The Health Services Authority should be financially independent from Government by mid 2009, HSA acting CEO Lizzette Yearwood told the Legislative Assembly Monday.
Ms Yearwood said some of the money would be made up by a 10 per cent across-the-board fee increase for services. Fees will also be introduced for some services that were previously offered free.
Money could also be saved by increasing efficiencies within the authority, she said.
Her statement came after the HSA last week requested an extra $7.7 million from government to cover additional operational losses from the 2006/07 financial year.
The 2006/07 budget had initially forecasted operating losses of $6.5 million but, over the course of the year, this figure more than doubled, blowing out to $14.2 million.
Ms Yearwood told the Legislative Assembly that if the additional $7.7 million equity injection contained in the 06/07 budget was taken into account, the HSA’s projected operating loss for the coming year would be down by $4 million.
However, budget documents put that figure at $3 million.

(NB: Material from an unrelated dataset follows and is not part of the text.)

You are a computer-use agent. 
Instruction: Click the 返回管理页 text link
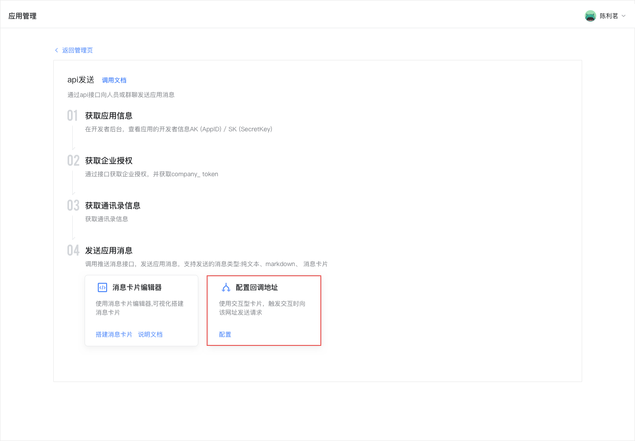78,50
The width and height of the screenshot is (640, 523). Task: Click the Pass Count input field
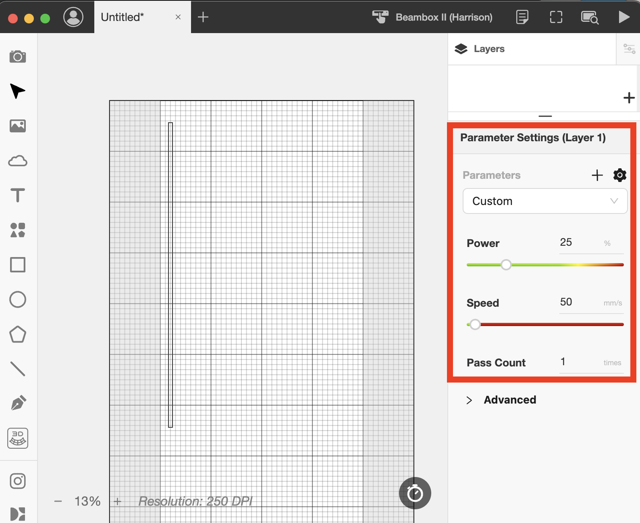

At press time Tuesday, Ms Yearwood could not be reached for comment on the apparent discrepancy.
Ms Yearwood did not state whether the HSA expected to make another request for additional funding through the supplementary budget process.
Earlier, Health Minister Anthony Eden said Government would use the supplementary budget process to provide additional funding where required.
Some of the supplementary funding provided for the 2006/07 financial year included bills that went back to 2004, he said.
Later in the session, opposition MLA Rolston Anglin asked when a new CEO would be selected to take over from Ms Yearwood, who was appointed acting CEO after Craig Brown was dismissed by the HSA’s board of directors in October 2006.
Mr. Eden replied that a consultant from the Ministry of Health and Human Services had been put in charge of finding a suitable replacement but added that he was in no rush to replace Ms Yearwood.